Im Fernsehprogramm wurde gezeigt, wie ganze Stadtteile in den Großstädten abgeriegelt wurden. Ab und an wurde eine Nummer eingeblendet, die man anrufen sollte, falls Infizierte gesichtet wurden
„Manchmal denke ich, es wäre wirklich besser, hier abzuwarten, zumindest bis das Wetter besser ist“, überlegte Jana.

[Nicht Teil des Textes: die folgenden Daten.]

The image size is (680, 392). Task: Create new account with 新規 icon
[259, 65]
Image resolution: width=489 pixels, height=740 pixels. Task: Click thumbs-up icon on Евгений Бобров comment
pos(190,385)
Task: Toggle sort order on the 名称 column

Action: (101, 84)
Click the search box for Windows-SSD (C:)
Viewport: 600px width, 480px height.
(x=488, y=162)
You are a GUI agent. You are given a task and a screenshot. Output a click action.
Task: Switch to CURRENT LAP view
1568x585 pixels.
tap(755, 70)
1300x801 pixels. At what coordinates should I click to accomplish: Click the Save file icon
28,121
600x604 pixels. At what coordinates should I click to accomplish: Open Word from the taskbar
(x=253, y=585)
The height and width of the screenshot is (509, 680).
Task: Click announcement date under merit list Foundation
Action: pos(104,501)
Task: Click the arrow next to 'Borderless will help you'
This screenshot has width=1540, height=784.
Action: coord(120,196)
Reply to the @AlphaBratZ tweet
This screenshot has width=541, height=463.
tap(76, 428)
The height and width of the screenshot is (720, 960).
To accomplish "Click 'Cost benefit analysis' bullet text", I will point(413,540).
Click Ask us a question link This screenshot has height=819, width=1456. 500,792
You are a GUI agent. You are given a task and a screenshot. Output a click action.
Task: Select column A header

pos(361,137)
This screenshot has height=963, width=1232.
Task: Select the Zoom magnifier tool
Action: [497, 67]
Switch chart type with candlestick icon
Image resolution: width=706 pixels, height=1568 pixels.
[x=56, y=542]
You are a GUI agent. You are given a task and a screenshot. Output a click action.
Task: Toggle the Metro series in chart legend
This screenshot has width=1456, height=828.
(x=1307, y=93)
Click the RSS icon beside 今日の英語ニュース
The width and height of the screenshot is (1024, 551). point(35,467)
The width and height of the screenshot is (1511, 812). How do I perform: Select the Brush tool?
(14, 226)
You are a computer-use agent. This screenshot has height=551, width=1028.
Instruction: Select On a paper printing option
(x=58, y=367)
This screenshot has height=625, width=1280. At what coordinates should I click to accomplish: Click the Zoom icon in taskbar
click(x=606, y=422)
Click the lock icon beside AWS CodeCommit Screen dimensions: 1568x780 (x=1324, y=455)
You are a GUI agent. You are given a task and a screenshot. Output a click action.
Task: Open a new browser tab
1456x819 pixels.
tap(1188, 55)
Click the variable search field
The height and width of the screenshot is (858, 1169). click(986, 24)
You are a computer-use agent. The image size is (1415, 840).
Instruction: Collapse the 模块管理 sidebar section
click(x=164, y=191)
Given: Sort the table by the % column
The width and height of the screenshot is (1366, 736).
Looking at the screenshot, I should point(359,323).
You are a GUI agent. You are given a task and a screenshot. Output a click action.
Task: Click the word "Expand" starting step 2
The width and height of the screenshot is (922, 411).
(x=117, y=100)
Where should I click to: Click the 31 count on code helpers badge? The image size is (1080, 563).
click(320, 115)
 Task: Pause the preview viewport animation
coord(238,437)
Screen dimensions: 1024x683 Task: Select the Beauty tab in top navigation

„Bist du verrückt“, Sylvia sah sie entsetzt an. Schau dir an, wie es drüben im Hauptgebäude aussieht, die ganzen Leichen! Die haben reiche Angehörige mit Beziehungen, stell dir vor da kommt jemand und schaut nach. Da heißt es dann gleich, wer ist der Schuldige! Du bist zwar die ganze letzte Zeit krank gewesen, , aber denkst du das stört jemand? Die werden dem, der zuletzt da war schuld geben, egal was der Oberst geschrieben hat. Wir hatten die Verantwortung.“
„Denkst du im Ernst, dass interessiert noch jemanden? Schon als Baier verschwunden ist, haben wir doch überall um Hilfe gebeten. Da kam nichts. Die Angehörigen versuchen sich selbst zu retten, die hatten genug Chancen ihre Leute zu holen. Im Fernsehen labern sie rum, es wäre bald alles wieder in Ordnung und die Regierung verschanzt sich inzwischen auf Sylt. Verrückte befreien Infizierte und andere nutzen das Chaos und plündern. Es werden Schutzzonen errichtet, in die normale Menschen nicht reinkommen und die Polizei diskutiert mit dem Militär, wer von ihnen jetzt zuständig ist.“
„Also ich fahre, mach du was du willst Jana!“, Sylvia wandte sich zur Tür. „Da draußen ist jemand, ist Markus etwa schon fertig?“
Jana verschüttete fast ihre Tasse Tee, als sie Sylvias Schrei hörte. Sie sprang auf und lief in den Flur. Dort kämpfte Sylvia mit einer Kollegin, die schon ein paar Tage nicht mehr zum Dienst erschienen war.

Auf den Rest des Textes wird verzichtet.